How strong are the maximum demands? A major tragedy is that the war strengthened the maximalists, not only the "hatred". On the Israeli side some will feel the borders cannot be far enough out, at least where disarmament of anyone hostile to Israel is concerned. And their numbers were increasing by the days and weeks of war. On the Arab/Muslim side some will feel that the solution to Israel is no Israel at all; their numbers no doubt also increasing.
The two maximalist positions are emotionally and intellectually satisfying, being simple, easy to understand. And spell nothing but endless war. The Arabs have to accept some Israel state, but not the overextended, belligerent state of today. And the Jews have to understand that settler colonialism and occupation and continued expansion will never bring Israel secure borders. The road to security passes through peace. There is no road to peace that passes through security in the sense of eliminating people-supported Hezbollah and democratically elected Hamas. What perhaps might work against smaller and less firmly rooted groups will no longer work.
And new groups will be coming up all the time. Governments may be bribed or threatened into acquiescence, people never. Israel is supported by increasingly hesitant Western governments, some of them out of settler colonialist solidarity: USA, UK, Australia. Palestine is supported by the Arab and Muslim worlds. Maybe 1.3 billion and increasing, as against 0.3 billion and decreasing.

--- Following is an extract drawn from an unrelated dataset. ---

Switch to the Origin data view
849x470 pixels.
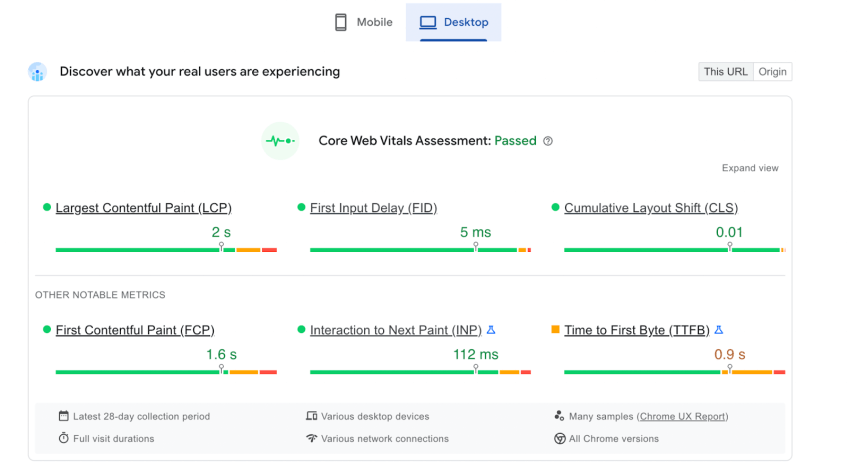click(x=772, y=72)
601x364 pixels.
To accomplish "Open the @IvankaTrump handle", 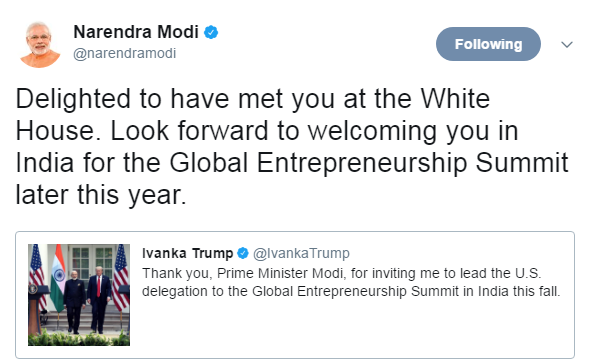I will click(x=301, y=253).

Hence, an in-between peace position must be made equally compelling. There is the 1967 possible meeting point, with mutually agreeable revisions, and the idea of two states with capitals in a Jerusalem that could become a confederation of two cities, East and West. But two demands still have to be met: the Israeli demand for security and the Palestinian for the right of some, limited, return.
However, Arab recognition is only a necessary, not sufficient condition for positive peace. Sovereign states may recognize each other and still go to war. They must be woven together in a web of positive interdependence making sustainable peace desirable to both.
Since Israel wants secure borders, why not focus on the border countries, Lebanon, Syria, a recognized Palestine, Jordan and Egypt? Imagine the five border countries and Israel start considering a Middle East Community, along the lines of the European Community, as a major carrier of sustainable peace in the region? Using the highly successful formula that accommodated Germany to accommodate Israel?